Update the lines below by changing every "Locate an element on the screen" to "Point to an element on the screen" and leaving everything else untouched.

::::

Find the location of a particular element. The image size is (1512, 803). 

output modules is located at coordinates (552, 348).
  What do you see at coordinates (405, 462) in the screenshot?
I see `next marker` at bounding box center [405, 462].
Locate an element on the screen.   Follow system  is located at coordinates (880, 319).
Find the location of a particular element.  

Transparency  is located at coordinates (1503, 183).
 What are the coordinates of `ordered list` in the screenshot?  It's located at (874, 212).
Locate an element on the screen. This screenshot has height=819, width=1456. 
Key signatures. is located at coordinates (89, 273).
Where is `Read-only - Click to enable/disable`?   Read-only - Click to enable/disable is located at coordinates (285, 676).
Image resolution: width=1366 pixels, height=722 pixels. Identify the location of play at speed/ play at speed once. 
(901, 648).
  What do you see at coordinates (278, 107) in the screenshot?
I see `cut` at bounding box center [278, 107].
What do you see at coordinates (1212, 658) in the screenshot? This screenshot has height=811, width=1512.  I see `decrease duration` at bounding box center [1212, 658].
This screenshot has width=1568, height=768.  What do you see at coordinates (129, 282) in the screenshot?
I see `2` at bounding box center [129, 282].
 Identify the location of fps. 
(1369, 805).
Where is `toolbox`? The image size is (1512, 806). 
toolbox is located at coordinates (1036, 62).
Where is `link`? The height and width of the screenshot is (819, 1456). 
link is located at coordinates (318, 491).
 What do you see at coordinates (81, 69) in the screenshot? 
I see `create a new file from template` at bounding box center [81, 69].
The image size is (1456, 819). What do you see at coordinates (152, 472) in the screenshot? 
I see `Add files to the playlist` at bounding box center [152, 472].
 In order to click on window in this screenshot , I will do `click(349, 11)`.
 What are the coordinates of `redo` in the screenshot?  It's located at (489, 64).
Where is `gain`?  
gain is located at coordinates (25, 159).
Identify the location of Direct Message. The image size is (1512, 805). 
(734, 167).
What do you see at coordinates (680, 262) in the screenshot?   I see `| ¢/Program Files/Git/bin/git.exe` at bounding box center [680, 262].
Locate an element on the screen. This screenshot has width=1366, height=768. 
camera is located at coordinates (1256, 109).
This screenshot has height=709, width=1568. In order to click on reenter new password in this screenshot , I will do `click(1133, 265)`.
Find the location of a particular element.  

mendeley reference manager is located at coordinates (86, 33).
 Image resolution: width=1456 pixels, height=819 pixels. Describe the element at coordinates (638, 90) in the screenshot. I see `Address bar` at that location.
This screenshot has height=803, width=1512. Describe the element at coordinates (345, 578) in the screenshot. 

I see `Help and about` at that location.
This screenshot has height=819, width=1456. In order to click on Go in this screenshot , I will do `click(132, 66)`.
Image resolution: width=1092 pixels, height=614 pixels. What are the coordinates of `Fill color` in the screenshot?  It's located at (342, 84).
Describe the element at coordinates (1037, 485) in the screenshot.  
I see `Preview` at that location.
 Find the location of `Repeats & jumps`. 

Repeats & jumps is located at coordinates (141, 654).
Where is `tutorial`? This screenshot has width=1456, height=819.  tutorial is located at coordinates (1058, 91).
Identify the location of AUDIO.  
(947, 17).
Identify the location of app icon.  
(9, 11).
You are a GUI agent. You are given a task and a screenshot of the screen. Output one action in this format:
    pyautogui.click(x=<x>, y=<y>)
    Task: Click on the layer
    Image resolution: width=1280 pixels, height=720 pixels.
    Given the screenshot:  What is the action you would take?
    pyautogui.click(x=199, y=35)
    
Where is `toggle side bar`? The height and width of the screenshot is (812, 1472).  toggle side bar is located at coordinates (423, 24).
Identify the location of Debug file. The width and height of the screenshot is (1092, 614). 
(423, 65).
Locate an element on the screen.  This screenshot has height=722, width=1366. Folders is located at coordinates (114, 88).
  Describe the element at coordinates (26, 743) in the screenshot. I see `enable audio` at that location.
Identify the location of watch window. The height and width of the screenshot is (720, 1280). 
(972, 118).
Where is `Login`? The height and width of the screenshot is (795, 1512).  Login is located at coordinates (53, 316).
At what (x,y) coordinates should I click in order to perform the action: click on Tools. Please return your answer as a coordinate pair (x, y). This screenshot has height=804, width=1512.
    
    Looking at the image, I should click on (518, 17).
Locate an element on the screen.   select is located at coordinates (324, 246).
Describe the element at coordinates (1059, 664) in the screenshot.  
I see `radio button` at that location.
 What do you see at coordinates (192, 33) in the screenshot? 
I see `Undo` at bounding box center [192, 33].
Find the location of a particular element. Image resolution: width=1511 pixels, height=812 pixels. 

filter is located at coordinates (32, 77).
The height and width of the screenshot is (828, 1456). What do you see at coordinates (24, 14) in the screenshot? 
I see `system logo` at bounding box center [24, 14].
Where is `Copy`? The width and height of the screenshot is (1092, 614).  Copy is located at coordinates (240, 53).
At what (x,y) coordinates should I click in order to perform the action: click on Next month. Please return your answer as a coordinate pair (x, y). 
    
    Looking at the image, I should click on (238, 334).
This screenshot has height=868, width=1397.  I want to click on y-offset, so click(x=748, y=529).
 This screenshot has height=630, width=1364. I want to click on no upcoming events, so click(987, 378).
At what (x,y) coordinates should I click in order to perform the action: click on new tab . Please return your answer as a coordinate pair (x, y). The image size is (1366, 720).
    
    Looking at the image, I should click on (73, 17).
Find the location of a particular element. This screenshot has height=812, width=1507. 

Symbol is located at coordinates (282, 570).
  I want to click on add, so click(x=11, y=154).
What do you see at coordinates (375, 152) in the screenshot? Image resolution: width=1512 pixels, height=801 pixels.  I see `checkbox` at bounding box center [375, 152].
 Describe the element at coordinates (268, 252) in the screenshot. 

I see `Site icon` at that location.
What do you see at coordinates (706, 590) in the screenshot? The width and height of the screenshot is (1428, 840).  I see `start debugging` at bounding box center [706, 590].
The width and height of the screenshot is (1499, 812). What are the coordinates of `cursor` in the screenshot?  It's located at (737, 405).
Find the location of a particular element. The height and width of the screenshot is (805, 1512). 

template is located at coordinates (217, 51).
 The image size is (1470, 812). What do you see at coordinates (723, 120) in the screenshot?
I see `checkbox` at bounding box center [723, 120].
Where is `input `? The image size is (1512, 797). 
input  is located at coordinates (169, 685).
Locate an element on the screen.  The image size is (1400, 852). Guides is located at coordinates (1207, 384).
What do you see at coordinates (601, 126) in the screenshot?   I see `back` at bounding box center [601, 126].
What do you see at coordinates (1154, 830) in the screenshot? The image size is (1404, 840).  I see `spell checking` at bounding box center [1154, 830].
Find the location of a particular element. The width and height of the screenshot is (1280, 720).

::::

--- Task response ---
Find the location of a particular element. The image size is (1512, 803). 

output modules is located at coordinates (552, 348).
  What do you see at coordinates (405, 462) in the screenshot?
I see `next marker` at bounding box center [405, 462].
Point to an element on the screen.   Follow system  is located at coordinates (880, 319).
Find the location of a particular element.  

Transparency  is located at coordinates (1503, 183).
 What are the coordinates of `ordered list` in the screenshot?  It's located at (874, 212).
Point to an element on the screen. This screenshot has height=819, width=1456. 
Key signatures. is located at coordinates (89, 273).
Where is `Read-only - Click to enable/disable`?   Read-only - Click to enable/disable is located at coordinates (285, 676).
Image resolution: width=1366 pixels, height=722 pixels. Identify the location of play at speed/ play at speed once. 
(901, 648).
  What do you see at coordinates (278, 107) in the screenshot?
I see `cut` at bounding box center [278, 107].
What do you see at coordinates (1212, 658) in the screenshot? This screenshot has height=811, width=1512.  I see `decrease duration` at bounding box center [1212, 658].
This screenshot has width=1568, height=768.  What do you see at coordinates (129, 282) in the screenshot?
I see `2` at bounding box center [129, 282].
 Identify the location of fps. 
(1369, 805).
Where is `toolbox`? The image size is (1512, 806). 
toolbox is located at coordinates (1036, 62).
Where is `link`? The height and width of the screenshot is (819, 1456). 
link is located at coordinates (318, 491).
 What do you see at coordinates (81, 69) in the screenshot? 
I see `create a new file from template` at bounding box center [81, 69].
The image size is (1456, 819). What do you see at coordinates (152, 472) in the screenshot? 
I see `Add files to the playlist` at bounding box center [152, 472].
 In order to click on window in this screenshot , I will do `click(349, 11)`.
 What are the coordinates of `redo` in the screenshot?  It's located at (489, 64).
Where is `gain`?  
gain is located at coordinates (25, 159).
Identify the location of Direct Message. The image size is (1512, 805). 
(734, 167).
What do you see at coordinates (680, 262) in the screenshot?   I see `| ¢/Program Files/Git/bin/git.exe` at bounding box center [680, 262].
Point to an element on the screen. This screenshot has width=1366, height=768. 
camera is located at coordinates (1256, 109).
This screenshot has height=709, width=1568. In order to click on reenter new password in this screenshot , I will do `click(1133, 265)`.
Find the location of a particular element.  

mendeley reference manager is located at coordinates (86, 33).
 Image resolution: width=1456 pixels, height=819 pixels. Describe the element at coordinates (638, 90) in the screenshot. I see `Address bar` at that location.
This screenshot has height=803, width=1512. Describe the element at coordinates (345, 578) in the screenshot. 

I see `Help and about` at that location.
This screenshot has height=819, width=1456. In order to click on Go in this screenshot , I will do `click(132, 66)`.
Image resolution: width=1092 pixels, height=614 pixels. What are the coordinates of `Fill color` in the screenshot?  It's located at (342, 84).
Describe the element at coordinates (1037, 485) in the screenshot.  
I see `Preview` at that location.
 Find the location of `Repeats & jumps`. 

Repeats & jumps is located at coordinates (141, 654).
Where is `tutorial`? This screenshot has width=1456, height=819.  tutorial is located at coordinates (1058, 91).
Identify the location of AUDIO.  
(947, 17).
Identify the location of app icon.  
(9, 11).
You are a GUI agent. You are given a task and a screenshot of the screen. Output one action in this format:
    pyautogui.click(x=<x>, y=<y>)
    Task: Click on the layer
    Image resolution: width=1280 pixels, height=720 pixels.
    Given the screenshot:  What is the action you would take?
    pyautogui.click(x=199, y=35)
    
Where is `toggle side bar`? The height and width of the screenshot is (812, 1472).  toggle side bar is located at coordinates (423, 24).
Identify the location of Debug file. The width and height of the screenshot is (1092, 614). 
(423, 65).
Point to an element on the screen.  This screenshot has height=722, width=1366. Folders is located at coordinates (114, 88).
  Describe the element at coordinates (26, 743) in the screenshot. I see `enable audio` at that location.
Identify the location of watch window. The height and width of the screenshot is (720, 1280). 
(972, 118).
Where is `Login`? The height and width of the screenshot is (795, 1512).  Login is located at coordinates (53, 316).
At what (x,y) coordinates should I click in order to perform the action: click on Tools. Please return your answer as a coordinate pair (x, y). This screenshot has height=804, width=1512.
    
    Looking at the image, I should click on (518, 17).
Point to an element on the screen.   select is located at coordinates (324, 246).
Describe the element at coordinates (1059, 664) in the screenshot.  
I see `radio button` at that location.
 What do you see at coordinates (192, 33) in the screenshot? 
I see `Undo` at bounding box center [192, 33].
Find the location of a particular element. Image resolution: width=1511 pixels, height=812 pixels. 

filter is located at coordinates (32, 77).
The height and width of the screenshot is (828, 1456). What do you see at coordinates (24, 14) in the screenshot? 
I see `system logo` at bounding box center [24, 14].
Where is `Copy`? The width and height of the screenshot is (1092, 614).  Copy is located at coordinates (240, 53).
At what (x,y) coordinates should I click in order to perform the action: click on Next month. Please return your answer as a coordinate pair (x, y). 
    
    Looking at the image, I should click on (238, 334).
This screenshot has height=868, width=1397.  I want to click on y-offset, so click(x=748, y=529).
 This screenshot has height=630, width=1364. I want to click on no upcoming events, so click(987, 378).
At what (x,y) coordinates should I click in order to perform the action: click on new tab . Please return your answer as a coordinate pair (x, y). The image size is (1366, 720).
    
    Looking at the image, I should click on (73, 17).
Find the location of a particular element. This screenshot has height=812, width=1507. 

Symbol is located at coordinates (282, 570).
  I want to click on add, so click(x=11, y=154).
What do you see at coordinates (375, 152) in the screenshot? Image resolution: width=1512 pixels, height=801 pixels.  I see `checkbox` at bounding box center [375, 152].
 Describe the element at coordinates (268, 252) in the screenshot. 

I see `Site icon` at that location.
What do you see at coordinates (706, 590) in the screenshot? The width and height of the screenshot is (1428, 840).  I see `start debugging` at bounding box center [706, 590].
The width and height of the screenshot is (1499, 812). What are the coordinates of `cursor` in the screenshot?  It's located at (737, 405).
Find the location of a particular element. The height and width of the screenshot is (805, 1512). 

template is located at coordinates (217, 51).
 The image size is (1470, 812). What do you see at coordinates (723, 120) in the screenshot?
I see `checkbox` at bounding box center [723, 120].
Where is `input `? The image size is (1512, 797). 
input  is located at coordinates (169, 685).
Point to an element on the screen.  The image size is (1400, 852). Guides is located at coordinates (1207, 384).
What do you see at coordinates (601, 126) in the screenshot?   I see `back` at bounding box center [601, 126].
What do you see at coordinates (1154, 830) in the screenshot? The image size is (1404, 840).  I see `spell checking` at bounding box center [1154, 830].
Find the location of a particular element. The width and height of the screenshot is (1280, 720).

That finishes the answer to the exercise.